Pour faire face à ses besoins d’investissement en infrastructures, l’Afrique devrait combler un gap qui oscille entre 50 et 55 Mds de dollars par an.
Face à la rareté des ressources publiques, le partenariat public-privé se positionne comme un mode de financement adapté.
Le Maroc prépare une nouvelle version de la loi régissant les PPP.
Les besoins en financement pour le développement des infrastructures en Afrique sont estimés à près de 100 Mds de dollars par an, sachant que les investissements du continent en la matière tournent autour annuellement de 45 à 50 Mds de dollars.
Ce qui laisse apparaître un gap important qui appelle à réfléchir sur des modes de financement innovants et des instruments de nature à rapprocher les secteurs public et privé, pour relever les défis inhérents au manque d’infrastructures de qualité qui freine le développement de l’Afrique.
Ce contexte corrobore la grande importance que revêt la deuxième édition du Forum PPP Afrique, organisée récemment à Casablanca et placée sous le thème de la promotion de l’agriculture et des TIC grâce au PPP. Le choix des deux secteurs est légitimé, entre autres, par un fort lien existant entre ceux-ci, d’autant plus que les nouvelles technologies, notamment le digital, peuvent contribuer substantiellement à l’accroissement du rendement agricole.
Par ailleurs, il est important de rappeler que la plupart des pays africains n’accordent que 5% de leur budget au secteur agricole. Ce qui est largement en dessous des niveaux d’investissement requis pour enclencher le processus de la révolution verte sur le continent, qui concentre tout de même la plus grande partie des terres arables disponibles dans le monde.
«L’Afrique ne doit pas être en marge du phénomène PPP, adapté à la spécificité de chaque projet», suggère Daouda Coulibaly, PDG du centre de formation Trainis, organisateur de l’événement. Et d’ajouter que: «dans le domaine des TIC, l’Afrique joue sa partition comme en témoigne la création d’applications mobiles, de drônes et du paiement mobile. Un tel progrès peut être autrement plus important par la création d’un écosystème plus favorable à l’essor de l’innovation de la jeunesse africaine».
Les leçons de l’expérience française
De ce point de vue, le PPP serait un outil idoine pour accompagner le développement numérique de l’Afrique. Pour preuve, en France, le PPP a donné naissance aux Réseaux d'initiative publique (RIP), dont le but est de réduire la fracture numérique et de relancer l'attrait des territoires moins peuplés. Dans les zones françaises moins denses, les opérateurs de réseaux développent peu leur propre réseau car ces déploiements se révèlent moins rentables. Les RIP qui jugulent cette problématique, sont l’émanation des investissements privés des opérateurs et des subventions publiques de l'Etat.

==*==

CONSIGNE
Dans le texte sur le financement des infrastructures en Afrique, recopiez le passage allant de « Face à la rareté » jusqu'à « développement de l’Afrique. » inclus, en remplaçant « rareté » par « pénurie ».

LIGNES DE DONNÉES
==*==

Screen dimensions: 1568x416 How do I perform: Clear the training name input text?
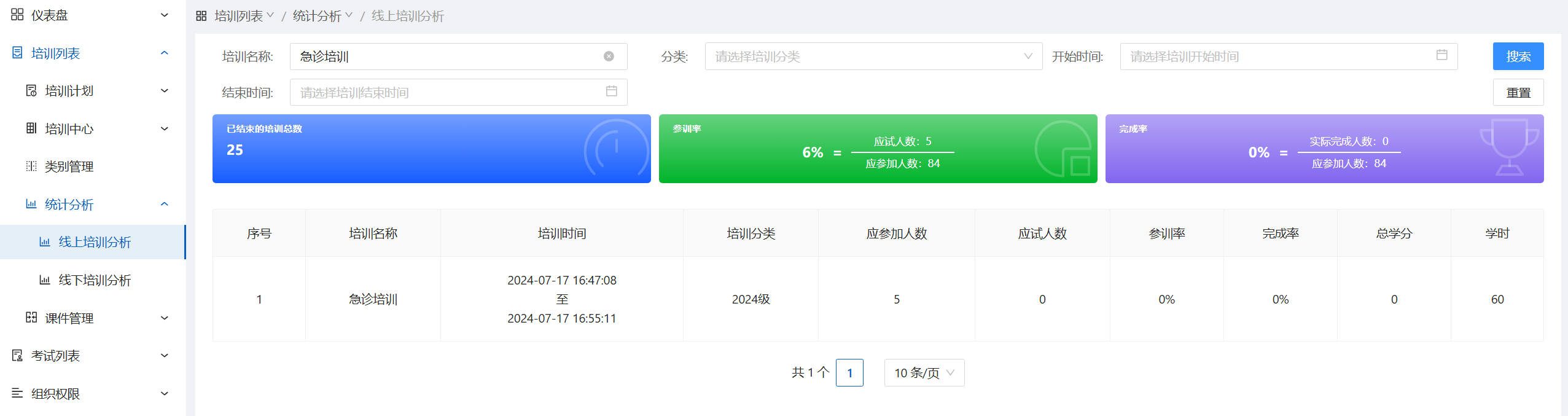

==*==

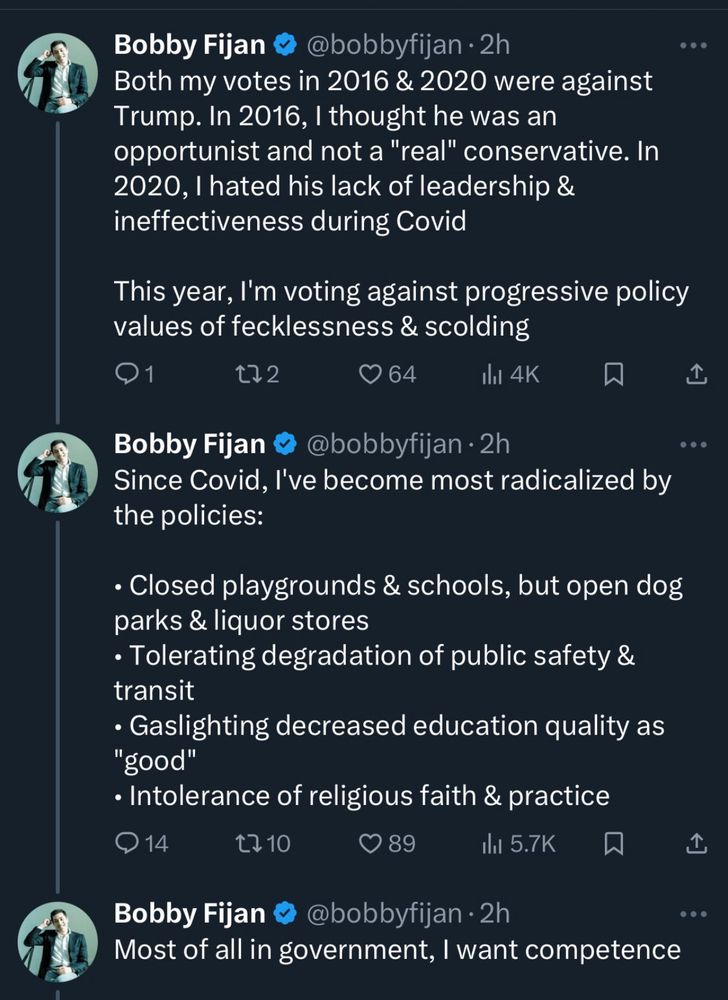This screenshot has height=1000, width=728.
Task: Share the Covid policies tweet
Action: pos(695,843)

==*==

RÉSULTAT
Face à la pénurie des ressources publiques, le partenariat public-privé se positionne comme un mode de financement adapté.
Le Maroc prépare une nouvelle version de la loi régissant les PPP.
Les besoins en financement pour le développement des infrastructures en Afrique sont estimés à près de 100 Mds de dollars par an, sachant que les investissements du continent en la matière tournent autour annuellement de 45 à 50 Mds de dollars.
Ce qui laisse apparaître un gap important qui appelle à réfléchir sur des modes de financement innovants et des instruments de nature à rapprocher les secteurs public et privé, pour relever les défis inhérents au manque d’infrastructures de qualité qui freine le développement de l’Afrique.